Ungentlemanly Warfare

2 Mins read

Written by Howard Linskey — When the assassination of the scientist behind Hitler’s miracle jet fighter is ordered, there is only one man who can do the job – burned out soldier, spy and, not quite a gentleman, Captain Harry Walsh. He’s ruthless and damaged by the trauma of Dunkirk and the loss of his closest friend, but allied victory in Europe depends on Walsh, or the war may be won by Germany if the Messerschmitt Me 163 Komet conquers the skies.

Published on the 75thanniversary of D Day, 6 June 1944, Ungentlemanly Warfare is set around Rouen in Normandy the previous year. He must kill Professor Gaerte before he can solve the problem of why the jets crash after a few minutes in the air.

The details of the operation are kept secret from Harry’s uptight boss, Price, who loathes him and is determined to show the top brass they are making a huge mistake by putting their trust in Harry Walsh. Only the higher echelons of the Special Operations Executive are in the know, as SOE mastermind Major-General Sir Colin Gubbins dispatches Harry, a secret and unorthodox weapon, into the field.

His fellow operatives are American Captain Sam Cooper from the Office of Strategic Services, who left Harry to his fate during an earlier operation in Yugoslavia, and Christophe Valvert of the Free French. The trio are set to join a cell of ill-equipped and unprepared Maquis Resistance operating around Rouen.

First there’s some training and a cameo appearance by Kim Philby, a lecturer at SOE training school, who went on to rise through MI6 and be unmasked as a KGB mole. Ian Fleming appears as a young naval officer and witnesses the inventions of Elder Wills – similar to Q in his James Bond novels. William Fairbairn instructs the guerrillas being parachuted behind enemy lines, in the dark art of silent killing.

Meanwhile in France, ranks of Gestapo and soldiers are terrorised and terrified by Reichsmarschall Goering and we witness first hand the punishment meted on those who don’t make the grade and the torture, killings and reprisals on French civilians.

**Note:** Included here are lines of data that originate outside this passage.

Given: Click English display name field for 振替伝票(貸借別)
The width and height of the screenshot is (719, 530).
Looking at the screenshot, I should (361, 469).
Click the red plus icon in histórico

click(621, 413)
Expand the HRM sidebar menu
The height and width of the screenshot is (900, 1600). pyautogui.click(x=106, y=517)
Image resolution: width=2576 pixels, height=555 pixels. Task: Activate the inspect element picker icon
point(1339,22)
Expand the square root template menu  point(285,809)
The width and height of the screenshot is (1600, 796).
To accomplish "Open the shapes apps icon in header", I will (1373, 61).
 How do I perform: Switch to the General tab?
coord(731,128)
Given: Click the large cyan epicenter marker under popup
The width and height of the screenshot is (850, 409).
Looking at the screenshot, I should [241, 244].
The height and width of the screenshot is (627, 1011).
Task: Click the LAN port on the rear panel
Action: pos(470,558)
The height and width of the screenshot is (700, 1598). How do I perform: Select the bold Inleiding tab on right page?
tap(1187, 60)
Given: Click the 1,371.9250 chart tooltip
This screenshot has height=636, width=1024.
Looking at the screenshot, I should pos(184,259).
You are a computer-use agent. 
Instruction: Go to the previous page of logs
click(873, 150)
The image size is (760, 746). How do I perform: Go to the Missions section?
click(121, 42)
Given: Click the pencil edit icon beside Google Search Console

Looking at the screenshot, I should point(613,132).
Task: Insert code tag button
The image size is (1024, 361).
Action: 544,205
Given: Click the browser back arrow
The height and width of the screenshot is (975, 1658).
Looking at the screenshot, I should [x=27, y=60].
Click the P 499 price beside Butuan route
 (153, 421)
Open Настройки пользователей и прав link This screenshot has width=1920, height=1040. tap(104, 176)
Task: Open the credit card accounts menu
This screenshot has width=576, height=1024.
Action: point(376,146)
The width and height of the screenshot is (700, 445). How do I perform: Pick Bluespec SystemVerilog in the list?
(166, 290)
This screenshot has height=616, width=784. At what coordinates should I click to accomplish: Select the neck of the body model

Walsh and his band are dropped into this highly-charged territory to discover the Maquis and prove even more disorganised than he feared. It is now that you will witness Harry at his finest as he brings his unruly band of brothers together and trains them to wreak havoc on the German occupiers.

The book’s title comes from Churchill’s quote about the SOE being ‘The Ministry of Ungentlemanly Warfare’ because of its unorthodox fighting methods. It could also allude to SOE operative Emma Stirling, who carries out one of the bravest and crucial acts of the mission. She’s young and in love with Harry, who is unhappily married. They indulge in an intense affair and risk their lives to save each other. The book opens when they are under fire in an earlier clandestine adventure in France.

Harry and the others that make up the brave band of fictional and real characters are three-dimensional, revealing their fears, hopes and loyalties in desperate times when their actions could influence the outcome of the War.

There’s high stakes and violence, but always with the light touch of an iron fist in a velvet glove before the punch smashes through.

Like Linskey’s first wartime novel, Hunting the Hangman, which features a mission to kill super evil Reinhard Heydrich, the main architect of the Holocaust, this is a superior historical caper – page-turning and irresistible with the flavour of a classic World War II thriller. Bring on more please.

For more espionage set in this period see Nucleus by Rory Clements. Howard Linskey is also the author of the David Blake organised crime series set in North East England.